Interface element records
- - -
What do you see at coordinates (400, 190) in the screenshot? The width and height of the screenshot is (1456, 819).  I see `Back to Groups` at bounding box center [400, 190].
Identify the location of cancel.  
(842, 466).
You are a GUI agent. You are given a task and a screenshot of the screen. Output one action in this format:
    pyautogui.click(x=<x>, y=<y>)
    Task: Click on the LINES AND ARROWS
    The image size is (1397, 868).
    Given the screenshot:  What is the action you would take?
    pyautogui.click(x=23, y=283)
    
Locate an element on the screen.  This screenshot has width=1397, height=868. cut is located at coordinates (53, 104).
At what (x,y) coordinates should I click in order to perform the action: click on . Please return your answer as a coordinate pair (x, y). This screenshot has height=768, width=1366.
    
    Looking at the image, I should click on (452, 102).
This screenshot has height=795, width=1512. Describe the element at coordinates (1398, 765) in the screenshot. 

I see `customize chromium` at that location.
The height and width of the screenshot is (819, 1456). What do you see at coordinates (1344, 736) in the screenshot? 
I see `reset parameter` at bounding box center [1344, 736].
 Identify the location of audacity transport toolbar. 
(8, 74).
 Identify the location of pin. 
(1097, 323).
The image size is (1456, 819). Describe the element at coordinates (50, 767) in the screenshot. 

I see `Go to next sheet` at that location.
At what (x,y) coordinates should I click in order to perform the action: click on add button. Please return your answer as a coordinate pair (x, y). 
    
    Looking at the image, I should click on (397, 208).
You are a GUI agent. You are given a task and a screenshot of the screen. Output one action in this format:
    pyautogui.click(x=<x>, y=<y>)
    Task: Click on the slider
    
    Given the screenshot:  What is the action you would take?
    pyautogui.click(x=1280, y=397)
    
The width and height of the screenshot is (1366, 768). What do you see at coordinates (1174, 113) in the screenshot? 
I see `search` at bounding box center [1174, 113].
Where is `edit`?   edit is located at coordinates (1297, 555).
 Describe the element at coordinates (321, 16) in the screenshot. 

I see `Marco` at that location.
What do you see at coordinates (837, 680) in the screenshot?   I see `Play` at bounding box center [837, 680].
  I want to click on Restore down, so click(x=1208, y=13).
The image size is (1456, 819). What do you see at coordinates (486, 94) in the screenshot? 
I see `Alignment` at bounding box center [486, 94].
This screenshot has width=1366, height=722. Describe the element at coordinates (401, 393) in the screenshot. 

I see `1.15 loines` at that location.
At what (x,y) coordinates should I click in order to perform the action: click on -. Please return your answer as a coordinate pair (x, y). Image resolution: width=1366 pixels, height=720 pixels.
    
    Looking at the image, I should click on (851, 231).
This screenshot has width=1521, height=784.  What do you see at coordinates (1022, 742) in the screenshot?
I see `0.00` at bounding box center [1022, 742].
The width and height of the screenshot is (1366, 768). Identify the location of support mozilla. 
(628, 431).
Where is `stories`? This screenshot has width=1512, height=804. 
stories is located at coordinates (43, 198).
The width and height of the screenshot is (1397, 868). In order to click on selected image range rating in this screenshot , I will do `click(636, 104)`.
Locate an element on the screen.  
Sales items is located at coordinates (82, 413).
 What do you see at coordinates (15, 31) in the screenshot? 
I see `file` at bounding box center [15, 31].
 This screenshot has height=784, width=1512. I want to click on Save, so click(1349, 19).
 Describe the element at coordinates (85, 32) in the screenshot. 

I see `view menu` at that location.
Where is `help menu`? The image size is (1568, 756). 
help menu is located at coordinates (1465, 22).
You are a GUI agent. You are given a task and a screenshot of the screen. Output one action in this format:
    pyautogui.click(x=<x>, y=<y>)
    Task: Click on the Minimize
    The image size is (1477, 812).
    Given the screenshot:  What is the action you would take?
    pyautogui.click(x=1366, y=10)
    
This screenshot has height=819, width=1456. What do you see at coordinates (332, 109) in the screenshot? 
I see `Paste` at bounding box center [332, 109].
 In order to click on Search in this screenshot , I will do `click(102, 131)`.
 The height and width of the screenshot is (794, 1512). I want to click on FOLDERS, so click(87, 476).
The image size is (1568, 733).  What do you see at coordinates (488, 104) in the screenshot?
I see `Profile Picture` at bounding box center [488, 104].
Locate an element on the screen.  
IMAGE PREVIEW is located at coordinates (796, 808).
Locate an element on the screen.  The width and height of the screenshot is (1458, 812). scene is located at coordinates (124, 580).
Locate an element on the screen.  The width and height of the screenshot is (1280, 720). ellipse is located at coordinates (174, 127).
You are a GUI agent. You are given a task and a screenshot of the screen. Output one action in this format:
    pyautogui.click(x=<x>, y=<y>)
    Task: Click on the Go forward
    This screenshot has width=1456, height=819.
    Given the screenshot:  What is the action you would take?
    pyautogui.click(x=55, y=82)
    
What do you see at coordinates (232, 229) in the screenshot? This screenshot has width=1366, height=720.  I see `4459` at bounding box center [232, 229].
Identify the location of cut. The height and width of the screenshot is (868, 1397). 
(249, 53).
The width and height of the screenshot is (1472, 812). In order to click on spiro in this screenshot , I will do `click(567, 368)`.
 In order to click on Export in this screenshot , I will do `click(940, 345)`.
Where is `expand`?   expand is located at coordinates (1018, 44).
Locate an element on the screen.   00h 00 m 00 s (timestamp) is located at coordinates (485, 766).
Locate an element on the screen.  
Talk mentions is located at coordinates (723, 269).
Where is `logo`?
- - -
Reproduce all of the entries above, replacing every occurrence of "Identify the location of" with "Find the position of". Leave everything else unchanged.

What do you see at coordinates (400, 190) in the screenshot? The width and height of the screenshot is (1456, 819).  I see `Back to Groups` at bounding box center [400, 190].
Find the position of cancel.  
(842, 466).
You are a GUI agent. You are given a task and a screenshot of the screen. Output one action in this format:
    pyautogui.click(x=<x>, y=<y>)
    Task: Click on the LINES AND ARROWS
    The image size is (1397, 868).
    Given the screenshot:  What is the action you would take?
    pyautogui.click(x=23, y=283)
    
Locate an element on the screen.  This screenshot has width=1397, height=868. cut is located at coordinates (53, 104).
At what (x,y) coordinates should I click in order to perform the action: click on . Please return your answer as a coordinate pair (x, y). This screenshot has height=768, width=1366.
    
    Looking at the image, I should click on (452, 102).
This screenshot has height=795, width=1512. Describe the element at coordinates (1398, 765) in the screenshot. 

I see `customize chromium` at that location.
The height and width of the screenshot is (819, 1456). What do you see at coordinates (1344, 736) in the screenshot? 
I see `reset parameter` at bounding box center [1344, 736].
 Find the position of audacity transport toolbar. 
(8, 74).
 Find the position of pin. 
(1097, 323).
The image size is (1456, 819). Describe the element at coordinates (50, 767) in the screenshot. 

I see `Go to next sheet` at that location.
At what (x,y) coordinates should I click in order to perform the action: click on add button. Please return your answer as a coordinate pair (x, y). 
    
    Looking at the image, I should click on (397, 208).
You are a GUI agent. You are given a task and a screenshot of the screen. Output one action in this format:
    pyautogui.click(x=<x>, y=<y>)
    Task: Click on the slider
    
    Given the screenshot:  What is the action you would take?
    pyautogui.click(x=1280, y=397)
    
The width and height of the screenshot is (1366, 768). What do you see at coordinates (1174, 113) in the screenshot? 
I see `search` at bounding box center [1174, 113].
Where is `edit`?   edit is located at coordinates (1297, 555).
 Describe the element at coordinates (321, 16) in the screenshot. 

I see `Marco` at that location.
What do you see at coordinates (837, 680) in the screenshot?   I see `Play` at bounding box center [837, 680].
  I want to click on Restore down, so click(x=1208, y=13).
The image size is (1456, 819). What do you see at coordinates (486, 94) in the screenshot? 
I see `Alignment` at bounding box center [486, 94].
This screenshot has width=1366, height=722. Describe the element at coordinates (401, 393) in the screenshot. 

I see `1.15 loines` at that location.
At what (x,y) coordinates should I click in order to perform the action: click on -. Please return your answer as a coordinate pair (x, y). Image resolution: width=1366 pixels, height=720 pixels.
    
    Looking at the image, I should click on (851, 231).
This screenshot has width=1521, height=784.  What do you see at coordinates (1022, 742) in the screenshot?
I see `0.00` at bounding box center [1022, 742].
The width and height of the screenshot is (1366, 768). Find the position of support mozilla. 
(628, 431).
Where is `stories`? This screenshot has width=1512, height=804. 
stories is located at coordinates (43, 198).
The width and height of the screenshot is (1397, 868). In order to click on selected image range rating in this screenshot , I will do `click(636, 104)`.
Locate an element on the screen.  
Sales items is located at coordinates (82, 413).
 What do you see at coordinates (15, 31) in the screenshot? 
I see `file` at bounding box center [15, 31].
 This screenshot has height=784, width=1512. I want to click on Save, so click(1349, 19).
 Describe the element at coordinates (85, 32) in the screenshot. 

I see `view menu` at that location.
Where is `help menu`? The image size is (1568, 756). 
help menu is located at coordinates (1465, 22).
You are a GUI agent. You are given a task and a screenshot of the screen. Output one action in this format:
    pyautogui.click(x=<x>, y=<y>)
    Task: Click on the Minimize
    The image size is (1477, 812).
    Given the screenshot:  What is the action you would take?
    pyautogui.click(x=1366, y=10)
    
This screenshot has height=819, width=1456. What do you see at coordinates (332, 109) in the screenshot? 
I see `Paste` at bounding box center [332, 109].
 In order to click on Search in this screenshot , I will do `click(102, 131)`.
 The height and width of the screenshot is (794, 1512). I want to click on FOLDERS, so click(87, 476).
The image size is (1568, 733).  What do you see at coordinates (488, 104) in the screenshot?
I see `Profile Picture` at bounding box center [488, 104].
Locate an element on the screen.  
IMAGE PREVIEW is located at coordinates (796, 808).
Locate an element on the screen.  The width and height of the screenshot is (1458, 812). scene is located at coordinates (124, 580).
Locate an element on the screen.  The width and height of the screenshot is (1280, 720). ellipse is located at coordinates (174, 127).
You are a GUI agent. You are given a task and a screenshot of the screen. Output one action in this format:
    pyautogui.click(x=<x>, y=<y>)
    Task: Click on the Go forward
    This screenshot has width=1456, height=819.
    Given the screenshot:  What is the action you would take?
    pyautogui.click(x=55, y=82)
    
What do you see at coordinates (232, 229) in the screenshot? This screenshot has width=1366, height=720.  I see `4459` at bounding box center [232, 229].
Find the position of cut. The height and width of the screenshot is (868, 1397). 
(249, 53).
The width and height of the screenshot is (1472, 812). In order to click on spiro in this screenshot , I will do `click(567, 368)`.
 In order to click on Export in this screenshot , I will do `click(940, 345)`.
Where is `expand`?   expand is located at coordinates (1018, 44).
Locate an element on the screen.   00h 00 m 00 s (timestamp) is located at coordinates (485, 766).
Locate an element on the screen.  
Talk mentions is located at coordinates (723, 269).
Where is `logo`?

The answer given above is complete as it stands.